Por si fuera poco, la obsesión de Schliemann dejó otro triste cadáver por el camino de la historia: el de Frank Calvert. Arqueólogo británico afincado en el Levante otomano, Calvert había dedicado su vida al estudio de la Tróade y su arqueología. Él era el propietario de la finca en la que se ubicaba el yacimiento de Hisarlik y fue él quien contactó a Schliemann para que le ayudara a excavar. Cuando lo hizo, Schliemann estaba siguiendo (como otros buscadores de Troya antes que él) una pista falsa en la colina de Pinarbasi, un pedregal hueco unas millas más al este. Calvert acabó maldiciendo el día que pactó –tú pon el capital y los obreros; yo, el conocimiento y la tierra– con el alemán. Schliemann se valió de todo tipo de tretas y artimañas para timarlo, arrancarle la posesión de la finca y relegarlo de las excavaciones. Llegó incluso al extremo de robarle: en 1872 excavaron una impresionante metopa de mármol que Schliemann se encargó de vender, en nombre de ambos, a un coleccionista. Abonó a su socio 50 libras, pero resultó que había cobrado por la pieza más de dos mil. Lo más doloroso, sin embargo, fue la obliteración de su nombre. Schliemann nunca compartió la gloria con él, le negó todo crédito en el hallazgo y lo eliminó de la historia. «Un astuto ingeniero»; esa es la única mención del inglés en las páginas de sus memorias, a pesar de que sin Calvert jamás habría encontrado la ciudad.

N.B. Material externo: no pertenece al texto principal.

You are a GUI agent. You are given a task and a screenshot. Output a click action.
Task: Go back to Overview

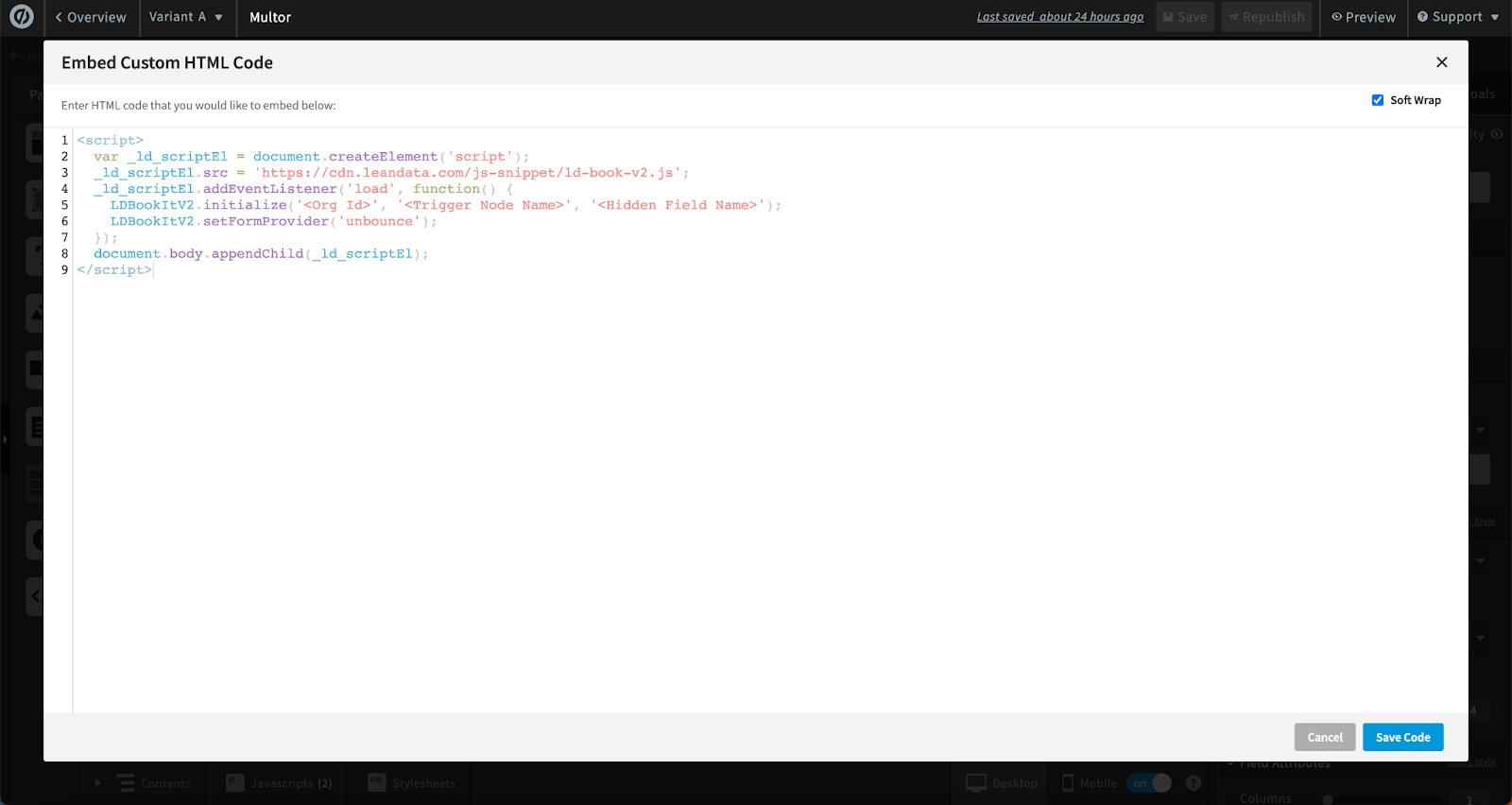click(x=91, y=17)
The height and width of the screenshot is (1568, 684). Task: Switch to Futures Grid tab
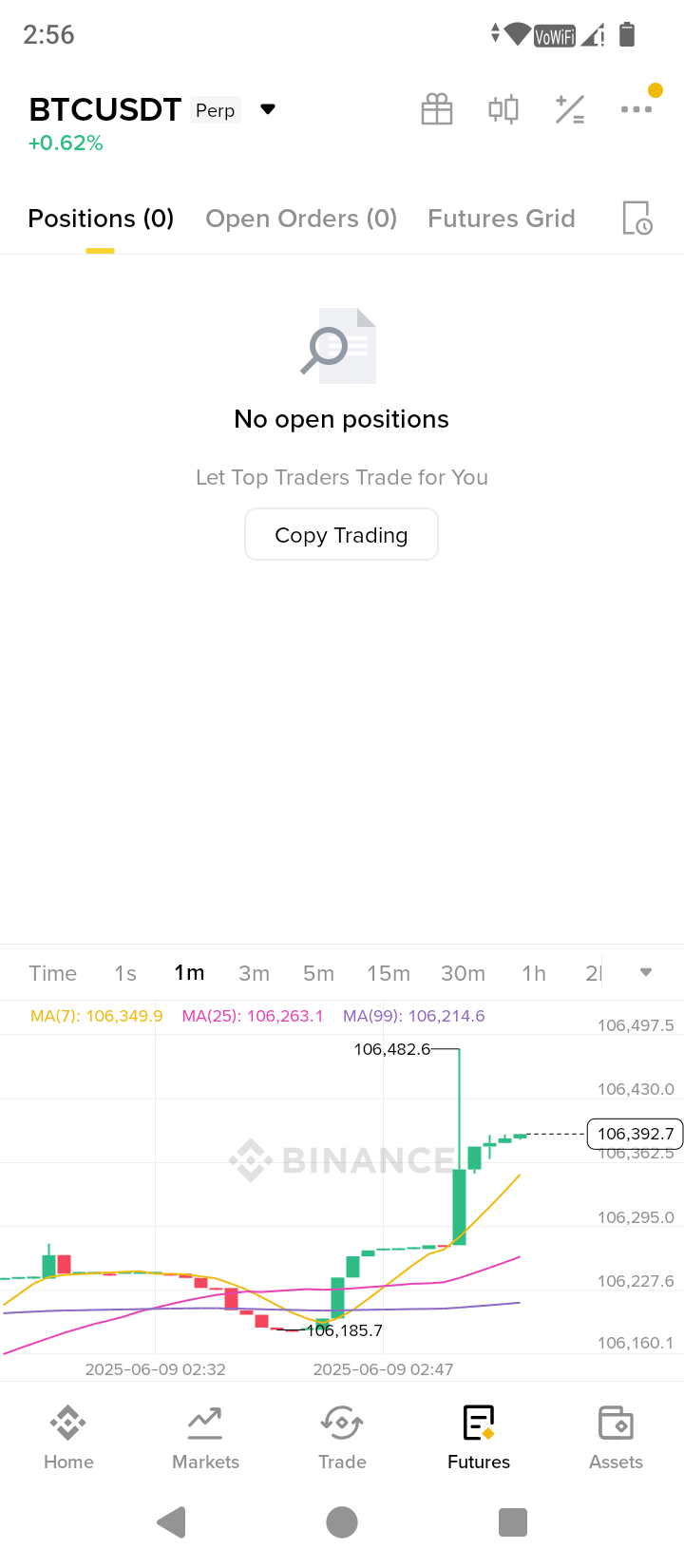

¿Lo hizo por celos? Creo que el motivo fue otro, lector. Calvert representaba para Schliemann el conocimiento empírico. Él sí era un verdadero arqueólogo, sabedor de que cuando se excava en la tierra se van buscando fuentes históricas, no pruebas de nuestras propias creencias. Con Calvert en escena, la ciudad que emergía en Hisarlik nunca podría haber sido la Troya de Homero pues a cada rato él señalaba las evidentes incongruencias con la leyenda. Vivía en la realidad tal cual era. Su socio, por el contrario, se empeñaba en que la realidad reprodujera los sueños de su cabeza.
Schliemann no era en absoluto distinto de personajes tan literarios (tan reales) como don Quijote o Emma Bovary, seres para los que lo real no era suficiente y que, como escribió Javier Cercas, necesitaron de la ficción para salvarse. Sin duda ése era el caso de Schliemann. Y me pregunto: ¿será también el nuestro? Aún hoy llamamos «Troya» a la ruina de Hisarlik y «joyas de Helena» al oro que allí se encontró. Aunque conozcamos de sobra la verdad al respecto, preferimos el mito a la realidad porque el mito, la ficción, nos explica y nos significa como la realidad no alcanza a hacer. Por eso, aun reconociendo todas sus sombras, comprendo a Schliemann. Su rebelión contra la realidad es la mía y la de cualquier ser humano.